BRIEF:
Only the lines from the line containing "You are a GUI" to the end of the material belong in the copy; set them down exactly, without pictures.

DATA TO EXAMINE:
★ ★ ★ ★

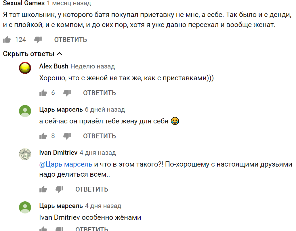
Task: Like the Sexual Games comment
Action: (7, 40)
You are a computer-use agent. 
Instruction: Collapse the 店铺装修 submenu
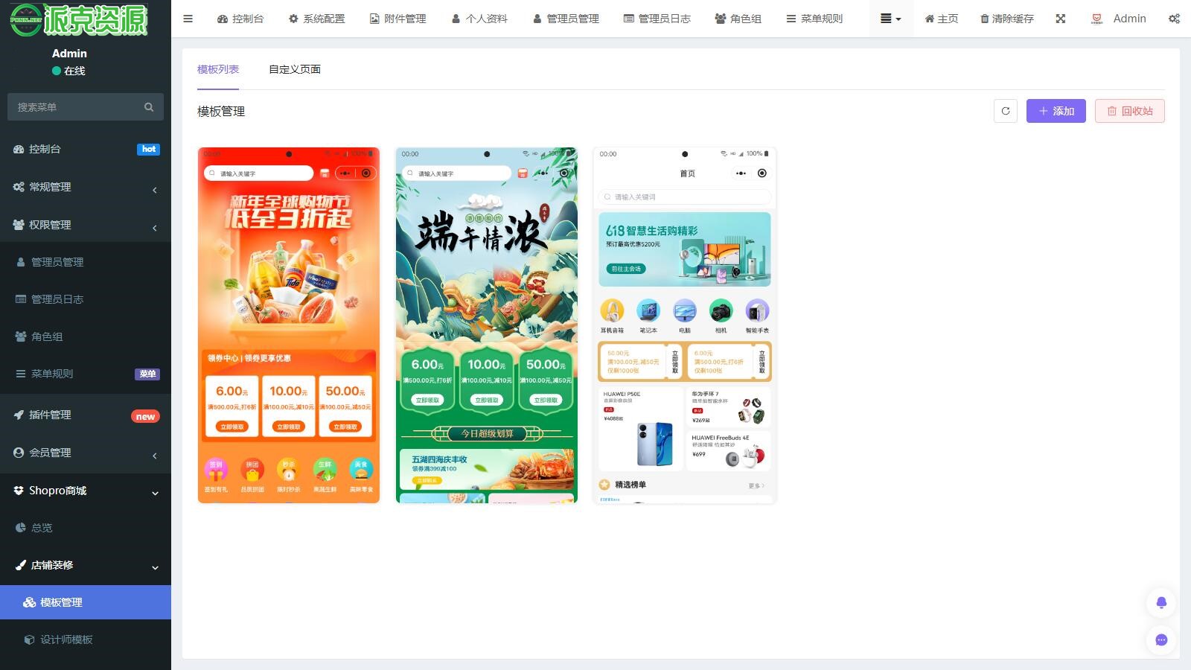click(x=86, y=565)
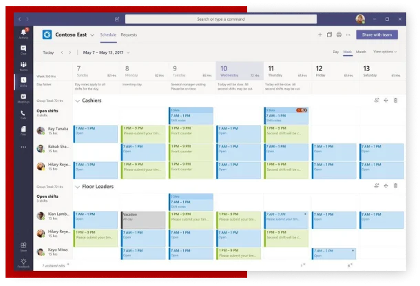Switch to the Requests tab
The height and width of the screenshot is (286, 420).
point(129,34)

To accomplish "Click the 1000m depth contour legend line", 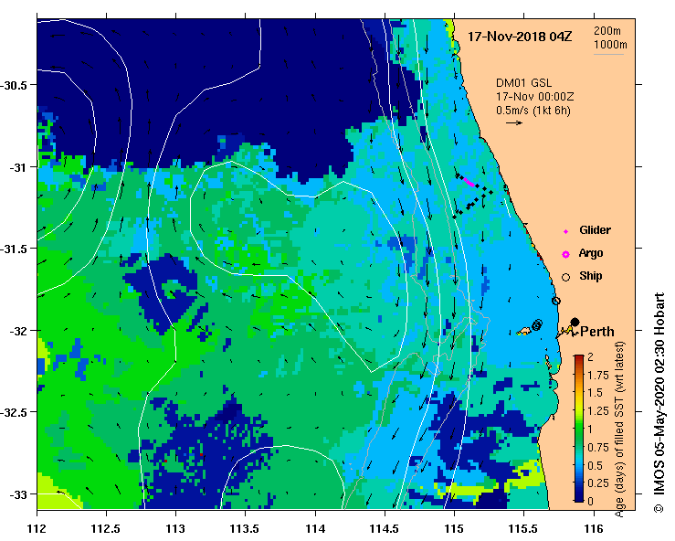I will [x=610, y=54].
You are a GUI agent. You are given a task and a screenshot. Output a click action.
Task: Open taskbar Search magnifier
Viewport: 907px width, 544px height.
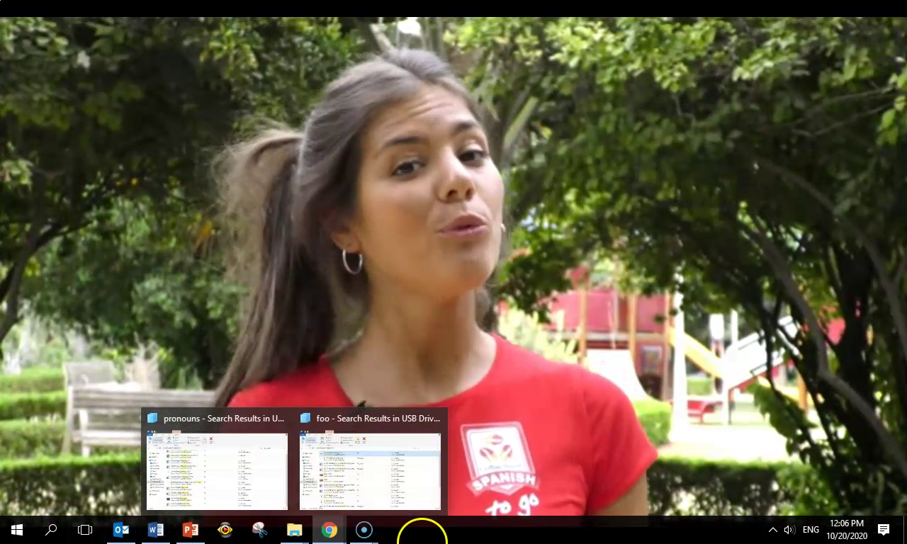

★ ★ ★ ★

RESULT BELOW:
You are a GUI agent. You are given a task and a screenshot. Output a click action.
Task: Open taskbar Search magnifier
Viewport: 907px width, 544px height.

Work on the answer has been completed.